– Отпустят, штаны спустят!
– Поволыньте еще, поволыньте, заразы, так мы сами возьмемся вас на улку выгонять! Не обрадуетесь!
– Сами с усами! – лаялся Яшкин. – Чего тут столпились? Кто разрешил курить?
– Сорок оставь, Вась!
– Скоро уж посрать нельзя будет без твоего разрешения.
– Разговорчики, памаш! – врезался в толпу старшина. – Марш на улицу! Ну арьмия, ну арьмия! Помру я скоро, подохну от такой арьмии.
– От такой не сдохнешь, от такой…
– Р-разговорчики!
Кто с оружием, кому повезло, кто без оружия, доходяги, больные, симулянты, дневальные, промысловики, разгильдяи, шлявшиеся по расположению полка и по общепитам, переловленные патрулями иль с вечера еще надыбанные докой Шпатором, получившие от старшины по наряду вне очереди – больше он не может, на большее его власти не хватает, – дрогнут на дворе, ждут и знают: старшина так просто, без внимания никого не оставит, он, прокурор в законе, попросит у старшего командира добавки к уже определенному нарушителям наказанию.
Но вот и строй какой-никакой сотворен, вся рота наконец-то в сборе.
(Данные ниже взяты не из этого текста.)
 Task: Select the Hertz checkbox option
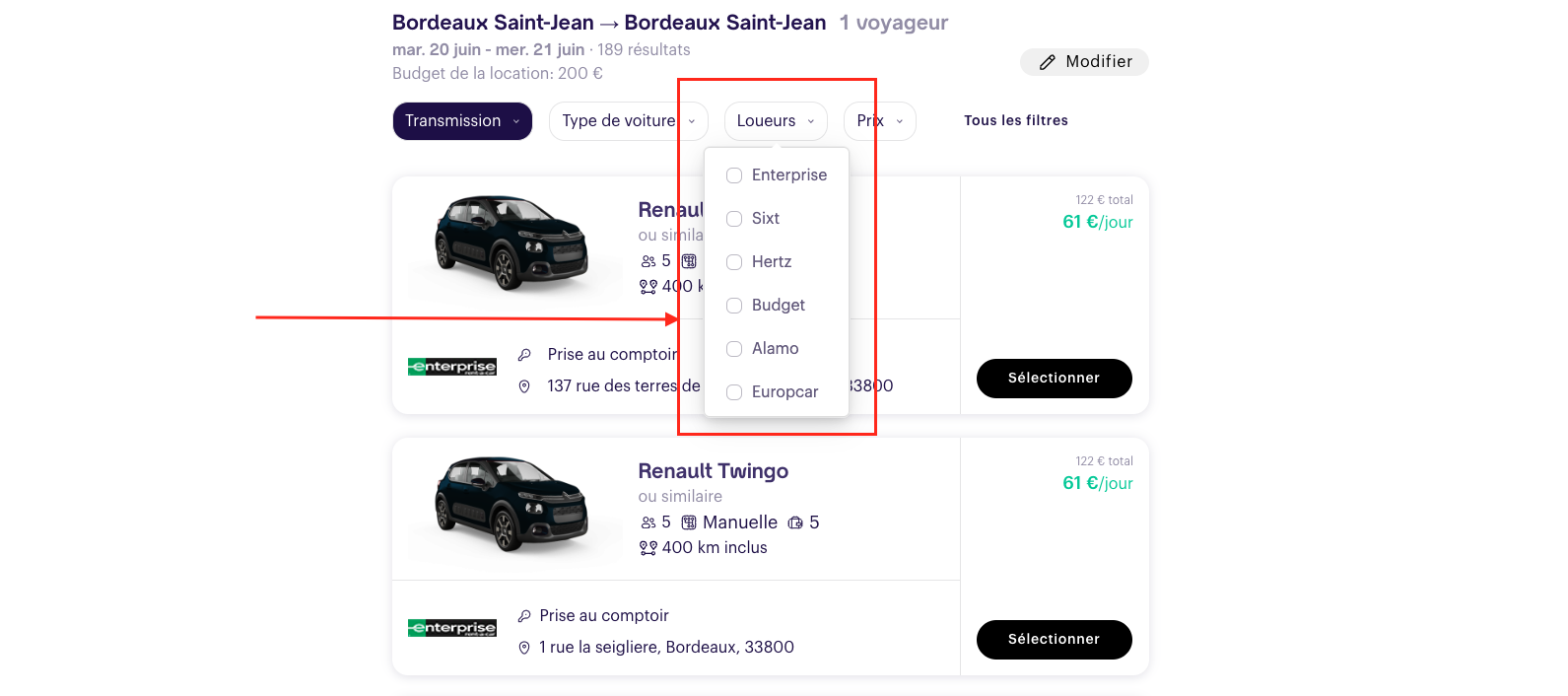(734, 262)
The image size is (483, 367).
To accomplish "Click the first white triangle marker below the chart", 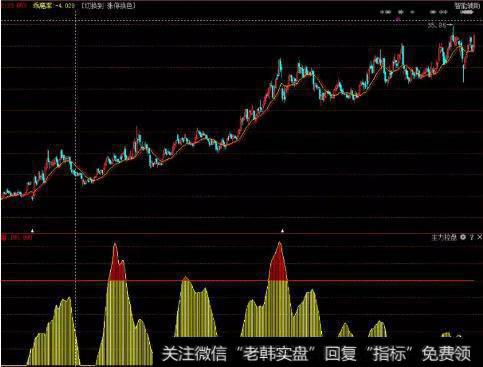I will 32,230.
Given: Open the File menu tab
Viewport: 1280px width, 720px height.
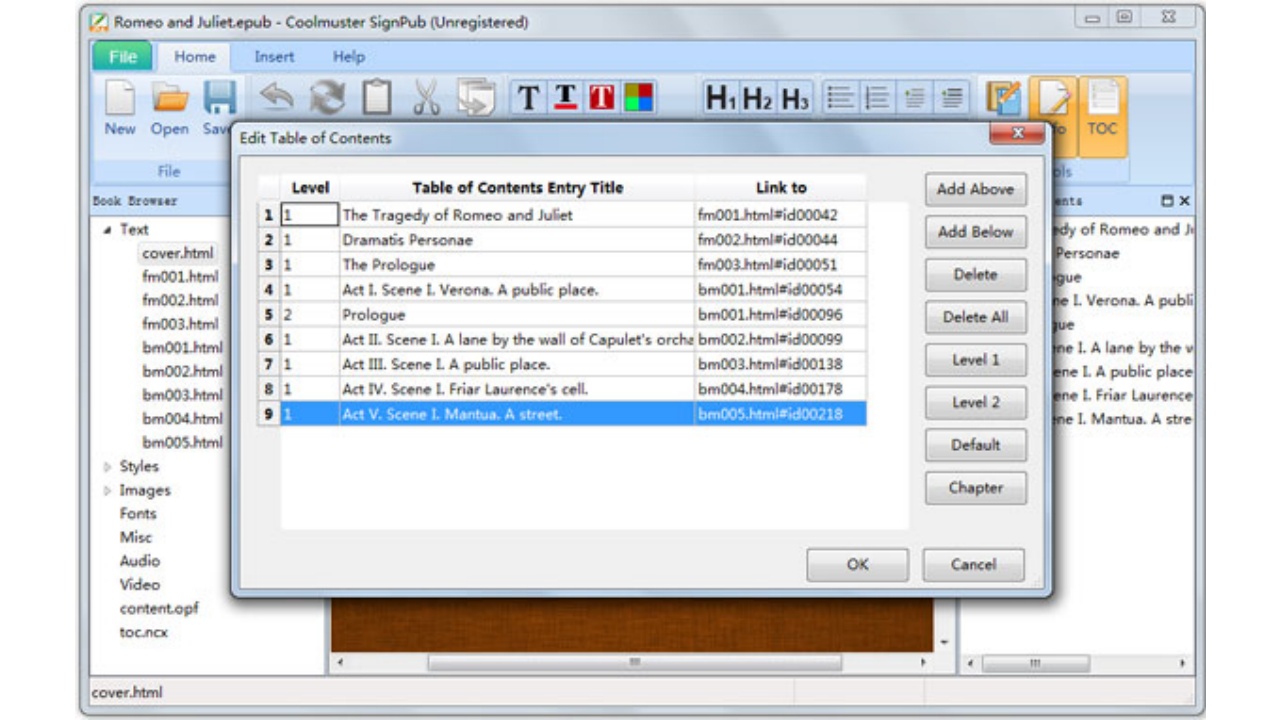Looking at the screenshot, I should tap(122, 57).
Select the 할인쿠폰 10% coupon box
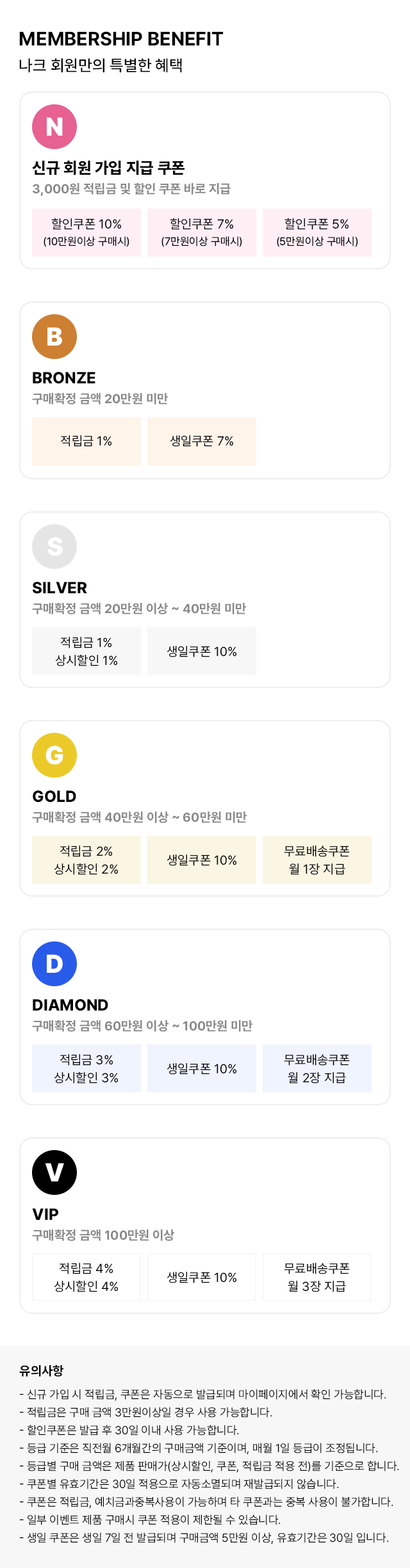 86,232
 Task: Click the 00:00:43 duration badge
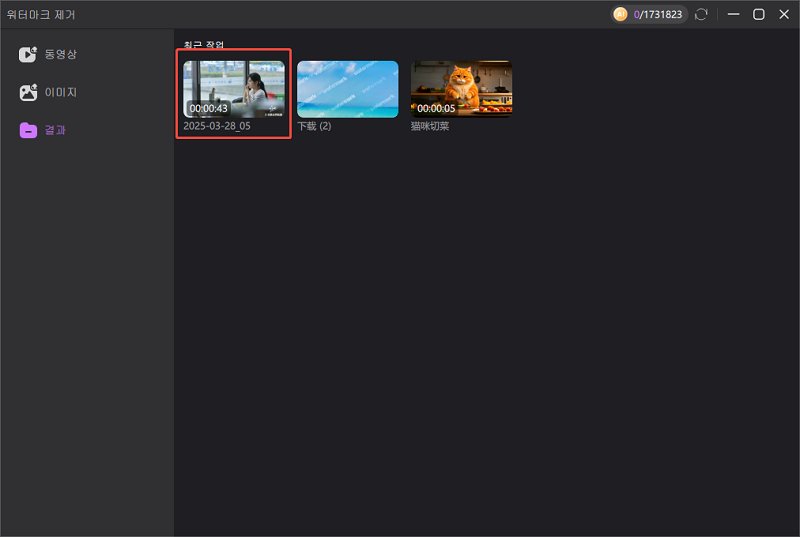(x=209, y=108)
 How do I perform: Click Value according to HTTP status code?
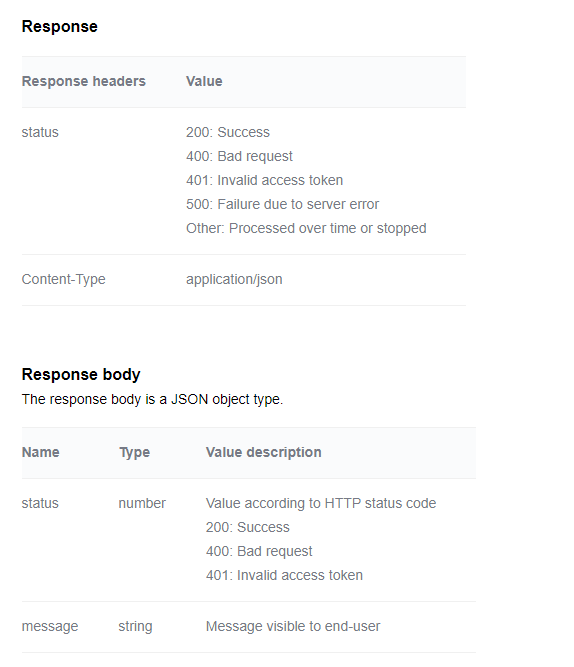321,503
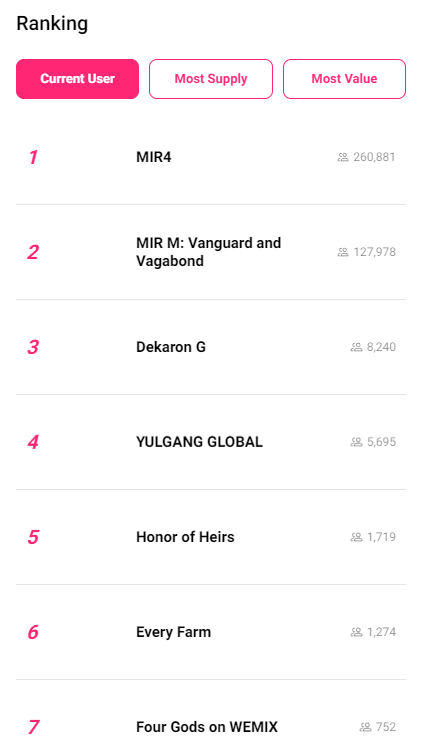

Старшина семенит вдоль рядов поплясывающего воинства, под сапогами его крякает снег, крошатся ледышки. Натуго застегнутый и подпоясанный, в шапке со звездою, в однопалых рукавицах, в яловых сапогах, должно быть еще с империалистической войны привезенных, усохший, в крестце осевший, но все еще пряменький, чисто выбритый, старшина в желтушном свете двух лампочек, горящих над входом в расположение первой роты – для второй роты существует другой вход, со своими лампочками, – кажется подростком, как эти вот орлы двадцать четвертого года рождения, заметно исхудавшие, телом опавшие за каких-нибудь неполных два месяца прохождения службы. Но только этот вот шебутной подросток – главная самая власть над ними, от нее, от этой власти, вся досада и надсада, от нее, как от болезни, ни откреститься, ни скрыться.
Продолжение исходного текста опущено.